Text excerpt:

  • Estimating by solving nonconvex programs: Statistical and computational guarantees

    Date: 2014-11-21 Time: 15:30-16:30 Location: BURN 1205 Abstract: Many statistical estimators are based on solving nonconvex programs. Although the practical performance of such methods is often excellent, the associated theory is frequently incomplete, due to the potential gaps between global and local optima. In this talk, we present theoretical results that apply to all local optima of various regularized M-estimators, where both loss and penalty functions are allowed to be nonconvex.
  • High-dimensional phenomena in mathematical statistics and convex analysis

    Date: 2014-11-20 Time: 16:00-17:00 Location: CRM 1360 (U. de Montréal) Abstract: Statistical models in which the ambient dimension is of the same order or larger than the sample size arise frequently in different areas of science and engineering. Although high-dimensional models of this type date back to the work of Kolmogorov, they have been the subject of intensive study over the past decade, and have interesting connections to many branches of mathematics (including concentration of measure, random matrix theory, convex geometry, and information theory).
  • Bridging the gap: A likelihood function approach for the analysis of ranking data

    Date: 2014-11-14 Time: 15:30-16:30 Location: BURN 1205 Abstract: In the parametric setting, the notion of a likelihood function forms the basis for the development of tests of hypotheses and estimation of parameters. Tests in connection with the analysis of variance stem entirely from considerations of the likelihood function. On the other hand, non- parametric procedures have generally been derived without any formal mechanism and are often the result of clever intuition.
  • Bayesian regression with B-splines under combinations of shape constraints and smoothness properties

    Date: 2014-11-07 Time: 15:30-16:30 Location: BURN 1205 Abstract: We approach the problem of shape constrained regression from a Bayesian perspective. A B-spline basis is used to model the regression function. The smoothness of the regression function is controlled by the order of the B-splines and the shape is controlled by the shape of an associated control polygon. Controlling the shape of the control polygon reduces to some inequality constraints on the spline coefficients.
  • A copula-based model for risk aggregation

    Date: 2014-10-31 Time: 15:30-16:30 Location: BURN 1205 Abstract: A flexible approach is proposed for risk aggregation. The model consists of a tree structure, bivariate copulas, and marginal distributions. The construction relies on a conditional independence assumption whose implications are studied. Selection the tree structure, estimation and model validation are illustrated using data from a Canadian property and casualty insurance company. Speaker Marie-Pier Côté is a PhD student in the Department of Mathematics and Statistics at McGill University.

Dataset entries:
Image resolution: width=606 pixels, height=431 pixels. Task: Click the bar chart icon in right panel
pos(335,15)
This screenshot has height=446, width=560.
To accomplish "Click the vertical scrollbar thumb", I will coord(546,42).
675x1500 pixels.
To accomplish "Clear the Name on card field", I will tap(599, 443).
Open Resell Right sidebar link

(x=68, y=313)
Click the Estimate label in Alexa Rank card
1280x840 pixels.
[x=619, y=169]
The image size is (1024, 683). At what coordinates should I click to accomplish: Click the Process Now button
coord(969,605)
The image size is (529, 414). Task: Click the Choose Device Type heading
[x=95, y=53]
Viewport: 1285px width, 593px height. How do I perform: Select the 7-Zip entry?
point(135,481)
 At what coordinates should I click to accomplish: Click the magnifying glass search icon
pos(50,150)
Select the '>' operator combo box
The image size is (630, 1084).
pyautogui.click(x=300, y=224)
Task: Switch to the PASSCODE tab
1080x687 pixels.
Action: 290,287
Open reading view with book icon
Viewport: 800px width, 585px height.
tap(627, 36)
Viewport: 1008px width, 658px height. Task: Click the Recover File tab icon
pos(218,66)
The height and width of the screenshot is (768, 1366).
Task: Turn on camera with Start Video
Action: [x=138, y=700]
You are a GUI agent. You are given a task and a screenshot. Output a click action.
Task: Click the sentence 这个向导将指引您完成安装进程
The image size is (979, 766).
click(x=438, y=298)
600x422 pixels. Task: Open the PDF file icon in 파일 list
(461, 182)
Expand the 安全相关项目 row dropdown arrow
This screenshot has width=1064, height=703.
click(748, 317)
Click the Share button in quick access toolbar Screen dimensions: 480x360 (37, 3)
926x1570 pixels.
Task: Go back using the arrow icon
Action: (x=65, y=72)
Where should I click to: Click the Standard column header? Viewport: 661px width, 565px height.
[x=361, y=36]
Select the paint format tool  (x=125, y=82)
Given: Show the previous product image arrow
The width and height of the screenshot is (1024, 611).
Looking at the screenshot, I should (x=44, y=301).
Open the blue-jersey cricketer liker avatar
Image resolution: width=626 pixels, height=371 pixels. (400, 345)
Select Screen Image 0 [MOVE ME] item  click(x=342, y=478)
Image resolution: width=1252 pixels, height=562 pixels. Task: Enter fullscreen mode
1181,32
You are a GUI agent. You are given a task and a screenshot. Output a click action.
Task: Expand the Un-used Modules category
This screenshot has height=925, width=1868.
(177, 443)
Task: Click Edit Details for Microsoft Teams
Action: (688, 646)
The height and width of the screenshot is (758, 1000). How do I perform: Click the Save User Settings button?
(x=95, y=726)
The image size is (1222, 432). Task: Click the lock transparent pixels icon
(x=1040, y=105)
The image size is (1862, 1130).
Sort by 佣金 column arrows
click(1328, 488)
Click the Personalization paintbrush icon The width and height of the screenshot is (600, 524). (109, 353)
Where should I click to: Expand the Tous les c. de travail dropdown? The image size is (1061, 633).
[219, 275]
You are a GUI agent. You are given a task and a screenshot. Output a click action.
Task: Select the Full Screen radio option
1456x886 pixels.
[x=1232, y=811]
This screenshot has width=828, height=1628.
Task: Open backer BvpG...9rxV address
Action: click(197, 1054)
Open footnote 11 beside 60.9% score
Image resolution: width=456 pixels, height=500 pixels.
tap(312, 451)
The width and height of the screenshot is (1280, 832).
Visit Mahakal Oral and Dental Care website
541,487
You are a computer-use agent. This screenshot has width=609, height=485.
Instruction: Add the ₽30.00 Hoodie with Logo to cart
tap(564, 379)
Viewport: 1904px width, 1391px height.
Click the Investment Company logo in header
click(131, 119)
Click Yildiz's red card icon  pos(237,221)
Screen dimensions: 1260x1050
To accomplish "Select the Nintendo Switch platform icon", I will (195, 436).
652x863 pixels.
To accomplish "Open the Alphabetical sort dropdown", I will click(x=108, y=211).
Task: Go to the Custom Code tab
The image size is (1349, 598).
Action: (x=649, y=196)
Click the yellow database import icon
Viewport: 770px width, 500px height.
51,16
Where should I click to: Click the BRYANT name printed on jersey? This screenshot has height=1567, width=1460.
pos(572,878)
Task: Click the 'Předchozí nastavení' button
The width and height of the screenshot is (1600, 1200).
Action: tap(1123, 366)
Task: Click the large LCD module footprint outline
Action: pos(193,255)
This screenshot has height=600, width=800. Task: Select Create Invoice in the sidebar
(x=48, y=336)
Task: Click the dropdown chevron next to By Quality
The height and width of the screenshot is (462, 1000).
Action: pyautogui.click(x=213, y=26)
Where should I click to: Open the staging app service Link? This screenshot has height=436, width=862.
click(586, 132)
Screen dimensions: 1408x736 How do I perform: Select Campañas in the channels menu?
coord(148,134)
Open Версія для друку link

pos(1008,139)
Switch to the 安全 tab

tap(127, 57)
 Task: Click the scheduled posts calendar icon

What is required:
Answer these from the seminar listings above.
(a) Where was the talk on high-dimensional phenomena held?
(b) In the B-spline regression talk, what controls the smoothness of the regression function?
(c) What three parts make up the copula-based model for risk aggregation?

Expected output:
(a) CRM 1360 (U. de Montréal)
(b) The order of the B-splines
(c) A tree structure, bivariate copulas, and marginal distributions